Photo by Ashly Nagrant

Photo by Ashly Nagrant

I think it’s something we still take for granted, but not without reason. During the eight years of the Bush administration, the idea was spread that people who protested, those who shouted anti-war and anti-corporate slogans, were somehow anti-American. It was considered “un-patriotic” to march and cry out for more aid to the poor on the streets and less money to now half-forgotten wars. And of course, the Patriot Act managed to work as a weapon of fear, allowing people who dissented to be labeled as possible threats, even terrorists.

And while the Patriot Act was renewed, a very questionable choice by President Obama, there’s no longer the same culture of fear or of government conformity. And of course, we still do have that fundamental right, while many other countries do not.

One of the marches I witnessed on Thursday was the Free Tibet march. People marched together, screaming “China lies people die!” “Shame on the Chinese Government! Liar, Liar Chinese Government!” If they were to protest this way in Tibet, they would have been shut down, arrested, even beaten. Foreign journalists are not allowed to cover the situation in Tibet unless they have a government guide with them. These are people who, in their own country, literally have no voice. In fact, in their eyes, they don’t even have a country anymore. They were gathered to send a message to the assembly and especially to President Obama, whose name they chanted, begging for change and freedom.

Photo by Ashly Nagrant

Less than 100 yards from this, I was witness to several young men attempting to antagonize police officers, yelling that we “live in a fascist state.”

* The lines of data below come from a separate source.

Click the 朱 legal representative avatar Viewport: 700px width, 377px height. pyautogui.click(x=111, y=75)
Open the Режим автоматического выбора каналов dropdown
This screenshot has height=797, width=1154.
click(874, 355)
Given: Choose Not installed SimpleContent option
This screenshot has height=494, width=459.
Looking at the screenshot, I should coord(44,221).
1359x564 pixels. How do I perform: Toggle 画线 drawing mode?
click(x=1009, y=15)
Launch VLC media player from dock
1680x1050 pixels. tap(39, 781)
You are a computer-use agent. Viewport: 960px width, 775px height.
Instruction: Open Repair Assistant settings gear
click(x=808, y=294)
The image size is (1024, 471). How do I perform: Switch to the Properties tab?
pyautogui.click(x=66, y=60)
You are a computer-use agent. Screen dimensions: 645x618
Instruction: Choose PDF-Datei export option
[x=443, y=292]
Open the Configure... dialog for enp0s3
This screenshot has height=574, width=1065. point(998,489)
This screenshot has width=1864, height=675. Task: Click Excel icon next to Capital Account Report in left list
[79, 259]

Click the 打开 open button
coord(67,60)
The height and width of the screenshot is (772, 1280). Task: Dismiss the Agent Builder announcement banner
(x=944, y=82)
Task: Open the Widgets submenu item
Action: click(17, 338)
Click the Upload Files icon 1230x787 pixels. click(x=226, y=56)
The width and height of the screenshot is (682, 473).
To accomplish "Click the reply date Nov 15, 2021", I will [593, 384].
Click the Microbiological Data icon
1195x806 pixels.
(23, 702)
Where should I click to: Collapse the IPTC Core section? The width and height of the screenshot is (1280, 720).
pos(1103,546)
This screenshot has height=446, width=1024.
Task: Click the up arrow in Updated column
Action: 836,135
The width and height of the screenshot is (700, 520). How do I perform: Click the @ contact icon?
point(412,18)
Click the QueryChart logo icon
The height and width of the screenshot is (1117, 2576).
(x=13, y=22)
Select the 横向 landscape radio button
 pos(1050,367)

I am a fan of protest. I fully believe in freedom of speech. But at the same time, I wanted to point those young men in the direction of the Tibetan protesters and say “Why don’t you go ask THEM what it feels like to live in a fascist nation?”

And that’s part of how I’ve come out of this: I feel like while a lot of the protests were very worthwhile, including marches to end the wars in Iraq and Afghanistan, cries for health care reform, screaming for the preservation of our freedom of speech and fighting for a change to our environmental and climate policies. But at the same time, the violence and hyperbole were upsetting.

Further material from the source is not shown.